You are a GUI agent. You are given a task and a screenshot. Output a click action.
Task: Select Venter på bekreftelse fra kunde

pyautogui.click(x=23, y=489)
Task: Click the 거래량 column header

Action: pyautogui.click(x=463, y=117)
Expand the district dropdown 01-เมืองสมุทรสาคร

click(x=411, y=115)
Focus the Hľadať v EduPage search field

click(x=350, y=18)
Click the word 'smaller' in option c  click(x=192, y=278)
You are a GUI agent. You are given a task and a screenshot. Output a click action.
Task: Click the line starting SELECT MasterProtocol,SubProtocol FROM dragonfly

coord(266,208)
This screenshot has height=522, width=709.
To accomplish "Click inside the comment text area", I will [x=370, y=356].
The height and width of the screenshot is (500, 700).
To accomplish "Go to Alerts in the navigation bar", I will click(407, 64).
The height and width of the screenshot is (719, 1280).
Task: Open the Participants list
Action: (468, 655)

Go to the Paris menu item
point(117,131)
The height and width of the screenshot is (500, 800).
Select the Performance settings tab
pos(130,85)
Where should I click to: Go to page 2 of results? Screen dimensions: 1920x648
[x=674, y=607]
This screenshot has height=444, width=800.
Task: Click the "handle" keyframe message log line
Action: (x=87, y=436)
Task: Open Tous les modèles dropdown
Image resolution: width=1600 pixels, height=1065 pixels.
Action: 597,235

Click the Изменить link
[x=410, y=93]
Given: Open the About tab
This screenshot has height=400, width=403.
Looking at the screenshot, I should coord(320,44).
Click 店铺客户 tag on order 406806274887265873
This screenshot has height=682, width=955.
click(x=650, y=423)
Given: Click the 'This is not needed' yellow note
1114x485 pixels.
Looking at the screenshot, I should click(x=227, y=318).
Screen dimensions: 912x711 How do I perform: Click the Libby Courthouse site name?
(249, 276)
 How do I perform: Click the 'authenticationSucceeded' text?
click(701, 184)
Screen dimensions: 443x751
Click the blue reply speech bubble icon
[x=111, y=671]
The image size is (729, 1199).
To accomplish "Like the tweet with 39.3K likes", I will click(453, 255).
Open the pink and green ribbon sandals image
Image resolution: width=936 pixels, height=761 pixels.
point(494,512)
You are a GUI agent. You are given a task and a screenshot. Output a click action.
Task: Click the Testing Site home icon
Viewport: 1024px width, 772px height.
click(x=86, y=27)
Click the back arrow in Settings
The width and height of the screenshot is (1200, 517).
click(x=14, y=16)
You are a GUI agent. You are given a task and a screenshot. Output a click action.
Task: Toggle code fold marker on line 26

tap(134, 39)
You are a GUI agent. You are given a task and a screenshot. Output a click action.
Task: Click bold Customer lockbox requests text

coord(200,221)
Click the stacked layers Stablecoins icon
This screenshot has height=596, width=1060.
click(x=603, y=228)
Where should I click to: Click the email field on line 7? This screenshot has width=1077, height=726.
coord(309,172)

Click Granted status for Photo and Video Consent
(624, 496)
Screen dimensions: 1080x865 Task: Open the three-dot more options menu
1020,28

Aim of the exercise »
Quote the lines of the listing above that run from the line with "The width and" through its last line, both included, and nothing else.

Solution for this exercise »
The width and height of the screenshot is (1200, 517).
click(x=14, y=16)
You are a GUI agent. You are given a task and a screenshot. Output a click action.
Task: Toggle code fold marker on line 26

tap(134, 39)
You are a GUI agent. You are given a task and a screenshot. Output a click action.
Task: Click bold Customer lockbox requests text

coord(200,221)
Click the stacked layers Stablecoins icon
This screenshot has height=596, width=1060.
click(x=603, y=228)
Where should I click to: Click the email field on line 7? This screenshot has width=1077, height=726.
coord(309,172)

Click Granted status for Photo and Video Consent
(624, 496)
Screen dimensions: 1080x865 Task: Open the three-dot more options menu
1020,28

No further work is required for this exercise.